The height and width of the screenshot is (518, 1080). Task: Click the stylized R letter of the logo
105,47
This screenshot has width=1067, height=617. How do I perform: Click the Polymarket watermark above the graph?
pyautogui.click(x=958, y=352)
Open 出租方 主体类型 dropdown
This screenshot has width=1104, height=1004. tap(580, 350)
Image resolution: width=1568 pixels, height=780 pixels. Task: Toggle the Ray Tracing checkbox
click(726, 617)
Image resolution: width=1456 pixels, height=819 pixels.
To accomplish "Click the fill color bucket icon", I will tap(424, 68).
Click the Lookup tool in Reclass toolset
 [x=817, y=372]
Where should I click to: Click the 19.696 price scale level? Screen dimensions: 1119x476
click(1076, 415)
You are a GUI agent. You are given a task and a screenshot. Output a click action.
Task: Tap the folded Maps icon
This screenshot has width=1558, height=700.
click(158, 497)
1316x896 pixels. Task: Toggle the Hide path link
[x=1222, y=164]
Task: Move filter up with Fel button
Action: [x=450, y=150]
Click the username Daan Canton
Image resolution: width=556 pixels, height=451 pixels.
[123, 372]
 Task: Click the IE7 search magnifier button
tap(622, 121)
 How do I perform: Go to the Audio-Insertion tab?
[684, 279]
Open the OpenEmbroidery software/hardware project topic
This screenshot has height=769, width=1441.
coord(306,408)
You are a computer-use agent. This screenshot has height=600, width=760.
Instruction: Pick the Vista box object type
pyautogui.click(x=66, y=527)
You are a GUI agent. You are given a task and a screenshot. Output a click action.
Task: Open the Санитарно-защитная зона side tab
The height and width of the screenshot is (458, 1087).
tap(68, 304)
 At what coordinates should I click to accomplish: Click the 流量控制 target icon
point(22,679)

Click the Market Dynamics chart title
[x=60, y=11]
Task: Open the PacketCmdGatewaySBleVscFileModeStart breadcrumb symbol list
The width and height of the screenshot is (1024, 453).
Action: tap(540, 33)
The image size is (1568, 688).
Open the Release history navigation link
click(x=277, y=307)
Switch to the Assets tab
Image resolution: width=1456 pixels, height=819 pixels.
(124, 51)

———

» GIVEN TASK:
Rewrite every entry above, replacing "GUI agent" with "screen assistant" wherever it occurs and leaving all other text unchanged.

» EXERCISE SOLUTION:
The height and width of the screenshot is (518, 1080). Task: Click the stylized R letter of the logo
105,47
This screenshot has width=1067, height=617. How do I perform: Click the Polymarket watermark above the graph?
pyautogui.click(x=958, y=352)
Open 出租方 主体类型 dropdown
This screenshot has width=1104, height=1004. tap(580, 350)
Image resolution: width=1568 pixels, height=780 pixels. Task: Toggle the Ray Tracing checkbox
click(726, 617)
Image resolution: width=1456 pixels, height=819 pixels.
To accomplish "Click the fill color bucket icon", I will tap(424, 68).
Click the Lookup tool in Reclass toolset
 [x=817, y=372]
Where should I click to: Click the 19.696 price scale level? Screen dimensions: 1119x476
click(1076, 415)
You are a screen assistant. You are given a task and a screenshot. Output a click action.
Task: Tap the folded Maps icon
This screenshot has width=1558, height=700.
click(158, 497)
1316x896 pixels. Task: Toggle the Hide path link
[x=1222, y=164]
Task: Move filter up with Fel button
Action: [x=450, y=150]
Click the username Daan Canton
Image resolution: width=556 pixels, height=451 pixels.
[123, 372]
 Task: Click the IE7 search magnifier button
tap(622, 121)
 How do I perform: Go to the Audio-Insertion tab?
[684, 279]
Open the OpenEmbroidery software/hardware project topic
This screenshot has height=769, width=1441.
coord(306,408)
You are a computer-use agent. This screenshot has height=600, width=760.
Instruction: Pick the Vista box object type
pyautogui.click(x=66, y=527)
You are a screen assistant. You are given a task and a screenshot. Output a click action.
Task: Open the Санитарно-защитная зона side tab
The height and width of the screenshot is (458, 1087).
tap(68, 304)
 At what coordinates should I click to accomplish: Click the 流量控制 target icon
point(22,679)

Click the Market Dynamics chart title
[x=60, y=11]
Task: Open the PacketCmdGatewaySBleVscFileModeStart breadcrumb symbol list
The width and height of the screenshot is (1024, 453).
Action: tap(540, 33)
The image size is (1568, 688).
Open the Release history navigation link
click(x=277, y=307)
Switch to the Assets tab
Image resolution: width=1456 pixels, height=819 pixels.
(124, 51)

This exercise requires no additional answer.